Quinlivan interviewed the officers and promised to electronically obscure their faces and voices on-camera out of fear of retaliation by Streicher. The I-Team report was set to air on Sunday, Nov. 3, because Quinlivan wanted it broadcast during a ratings sweeps month and before the council election. In an Aug. 31 e-mail to Harris before the interviews, Quinlivan wrote, “Please let the police officers know that if we’re going to do a story, it must be exclusive with the I-Team. If we can agree to that, then we can give it at least 5 minutes of air time and lots of promotion.”
After Quinlivan learned she was being fired by WCPO as part of budget cuts, however, the plans changed. Quinlivan didn’t want to air such a controversial report against the chief because she was uncomfortable about not having WCPO’s protection after she left the station.
Meanwhile, Enquirer readers aren’t getting the full story about the current controversy over how Streicher spent part of the overtime money allocated for walking patrols.
In an appearance before council’s Finance Committee Monday, Streicher said he was able to accomplish the same amount of walking, bicycle and horse patrols in neighborhoods without using most of the $2.7 million in overtime that council had specifically allocated for that purpose. In the chief’s inimitable style, this was done without telling council about the change.
Some council members — notably Democrat John Cranley and Republican Leslie Ghiz — have expressed skepticism that the same amount of targeted patrols was done. For his part, Streicher told council that he didn’t believe walking patrols were an effective crime fighting tool and that the $2 million he was returning from his budget to help ward off a deficit didn’t all come from the amount set aside for overtime; it also came from other “personnel savings.”
But what Streicher side-stepped in his council appearance was the $625,000 spent on non-budgeted items. They included $125,000 for renovations to the second floor of police headquarters, where the chief’s office is located, and $300,000 for various contractual services such as landscaping at police facilities.

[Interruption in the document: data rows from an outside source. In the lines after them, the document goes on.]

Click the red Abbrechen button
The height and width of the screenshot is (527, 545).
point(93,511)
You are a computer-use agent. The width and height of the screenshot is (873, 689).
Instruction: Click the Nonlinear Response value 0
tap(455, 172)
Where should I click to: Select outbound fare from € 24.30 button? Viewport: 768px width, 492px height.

Other expenses included $50,000 in elevator repairs at police headquarters, $50,000 for maintenance of the municipal garage, $25,000 in postage costs and $75,000 in reimbursements to the city’s law department.
A city budget planner last week initially told council that this money came from the cash allocated for overtime. After Streicher faced a council backlash, though, he wrote in a Dec. 6 memo to the city manager that money came from the “personnel savings,” not the overtime money. The bottom line: The money wasn’t spent as authorized by city council.

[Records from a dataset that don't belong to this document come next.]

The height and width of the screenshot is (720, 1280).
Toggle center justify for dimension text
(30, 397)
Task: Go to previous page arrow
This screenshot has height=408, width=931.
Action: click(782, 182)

These readers won’t learn about those expenditures in the Enquirer’s article today about the controversy. The issue of CityBeat that hits newsstands Wednesday looks at some of the expenses, along with more background on this developing story.
Also not mentioned in The Enquirer was a vote taken by the Finance Committee Monday to spend $100,000 on an International Police Executive Symposium that Streicher wants the city to host next May.

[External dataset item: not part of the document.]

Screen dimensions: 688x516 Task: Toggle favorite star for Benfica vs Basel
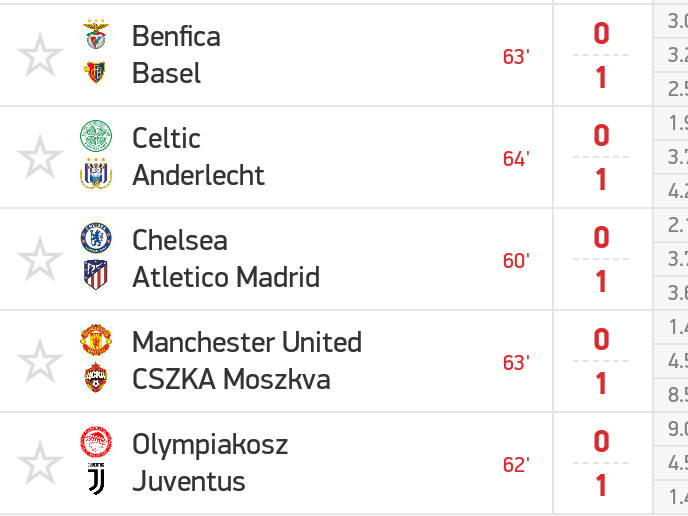click(40, 55)
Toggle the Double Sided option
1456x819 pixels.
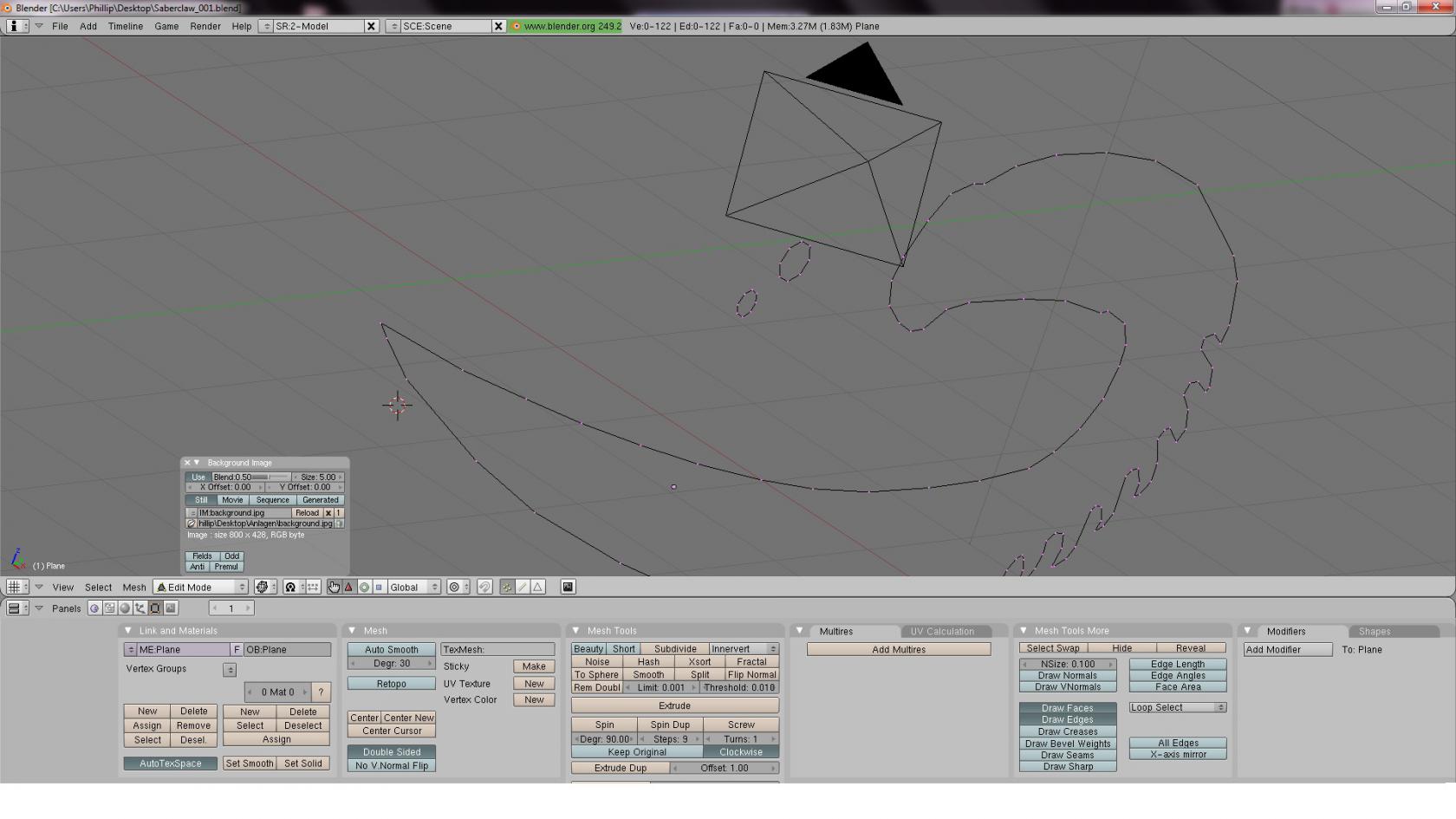392,752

The committee deadlocked 3-3 on recommending the expense be approved by the full council. Opposed were Cranley, Ghiz and Chris Bortz. Supporting the expense was Jeff Berding, Roxanne Qualls and Cecil Thomas. Abstaining were Laketa Cole and David Crowley.
Usually a tie vote means an item is left in committee and doesn’t move onto the entire city council. Mayor Mark Mallory has the executive power to disregard the tie and put it on council’s agenda. Whether the $100,000 expense will be on council’s Wednesday agenda remains unclear.
How Streicher chooses to spend taxpayer money and whether he abides by city council’s wishes says a great deal about the department’s priorities and whether Cincinnati’s form of government is functioning properly. CityBeat will continue to follow this story as more details emerge.